> [The input]:
+ + + + +

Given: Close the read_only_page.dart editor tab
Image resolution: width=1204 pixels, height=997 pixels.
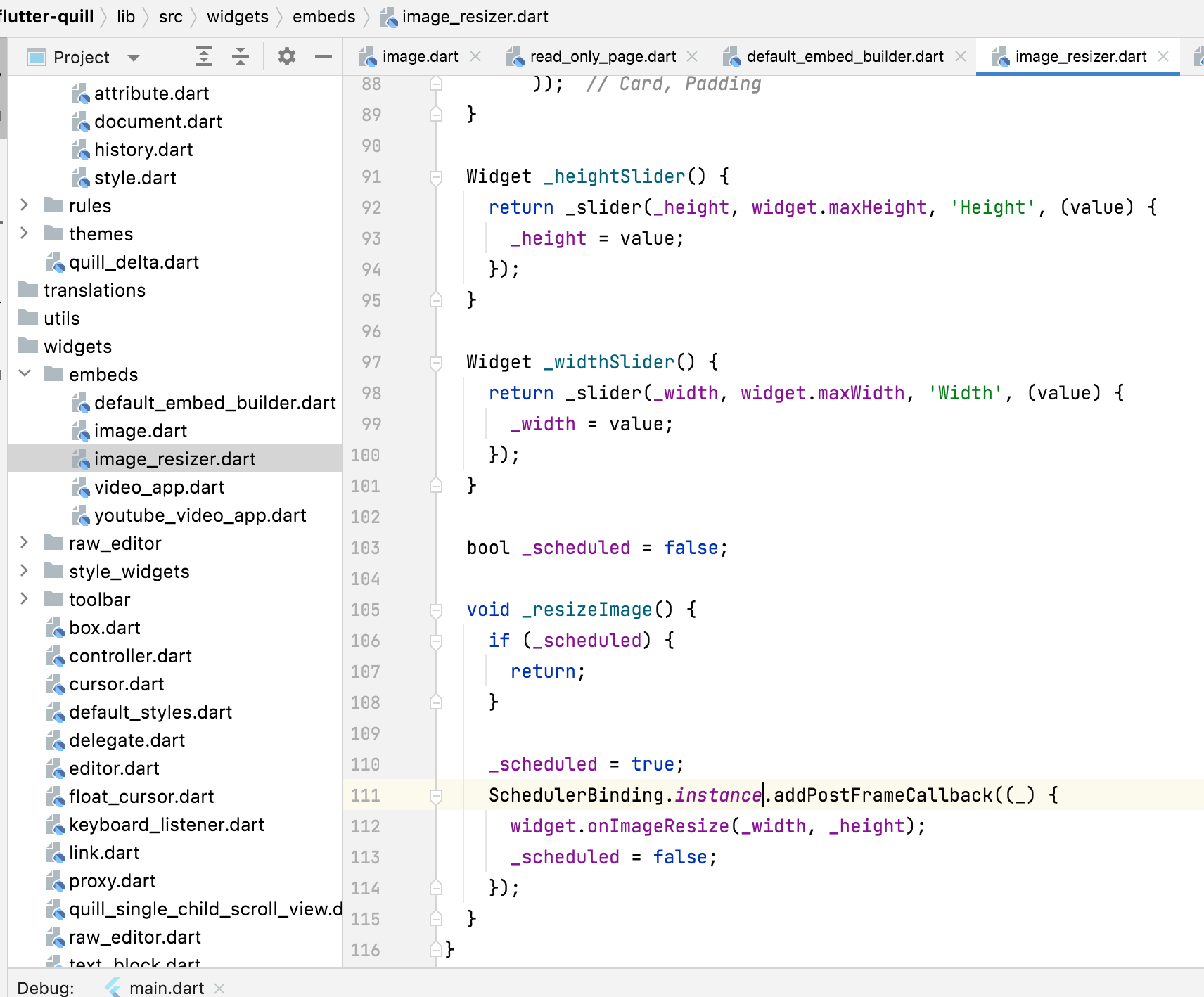Looking at the screenshot, I should 693,56.
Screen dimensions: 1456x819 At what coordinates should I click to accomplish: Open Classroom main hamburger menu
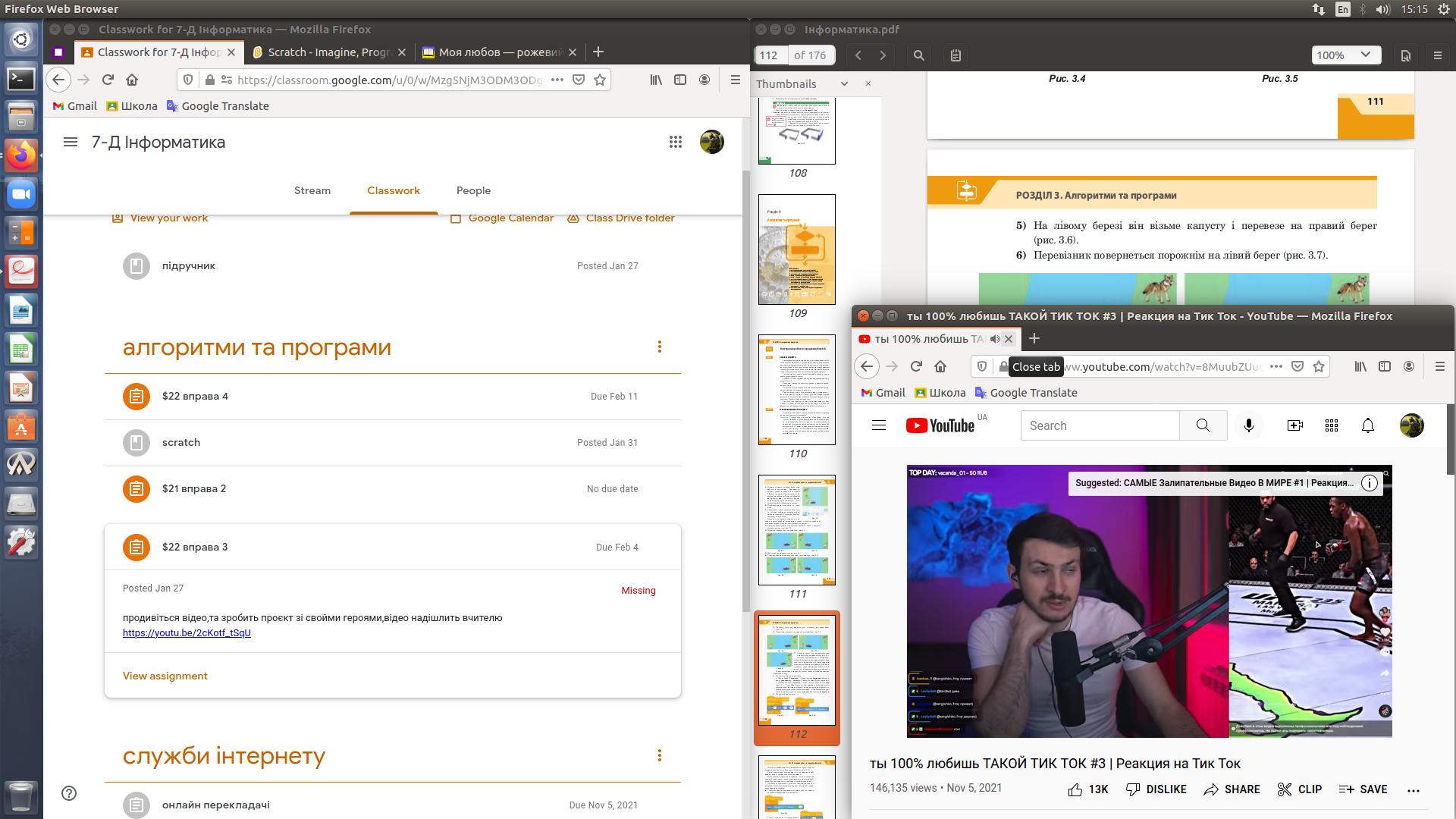71,142
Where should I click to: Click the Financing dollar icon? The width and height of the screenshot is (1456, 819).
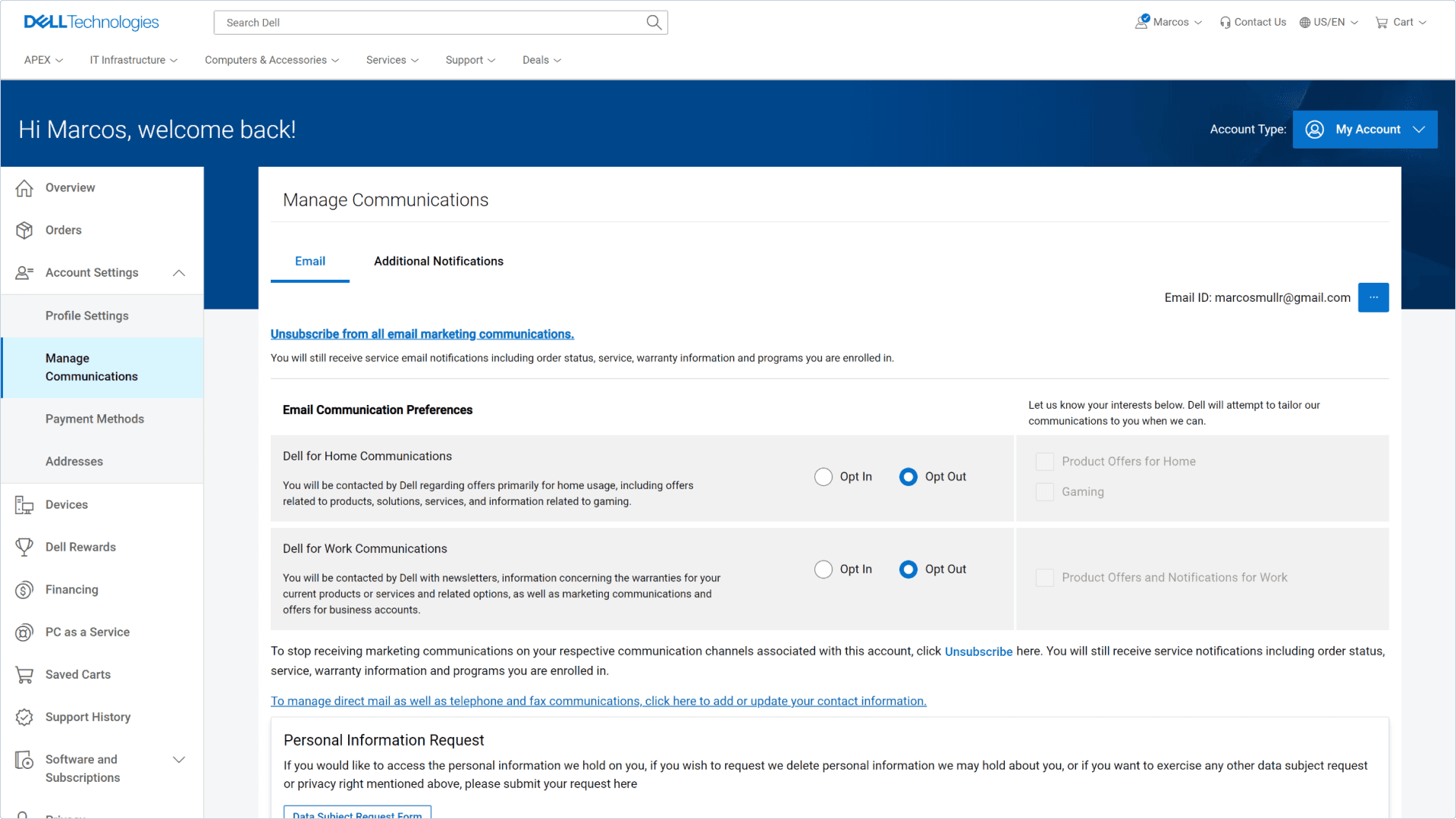[x=24, y=590]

+ + + + +

> [Instructions for the task]:
Once the pictures are set aside, please reproduce the remaining material word for word.

> [Written answer]:
Given: Close the read_only_page.dart editor tab
Image resolution: width=1204 pixels, height=997 pixels.
Looking at the screenshot, I should 693,56.
Screen dimensions: 1456x819 At what coordinates should I click to accomplish: Open Classroom main hamburger menu
71,142
Where should I click to: Click the Financing dollar icon? The width and height of the screenshot is (1456, 819).
[x=24, y=590]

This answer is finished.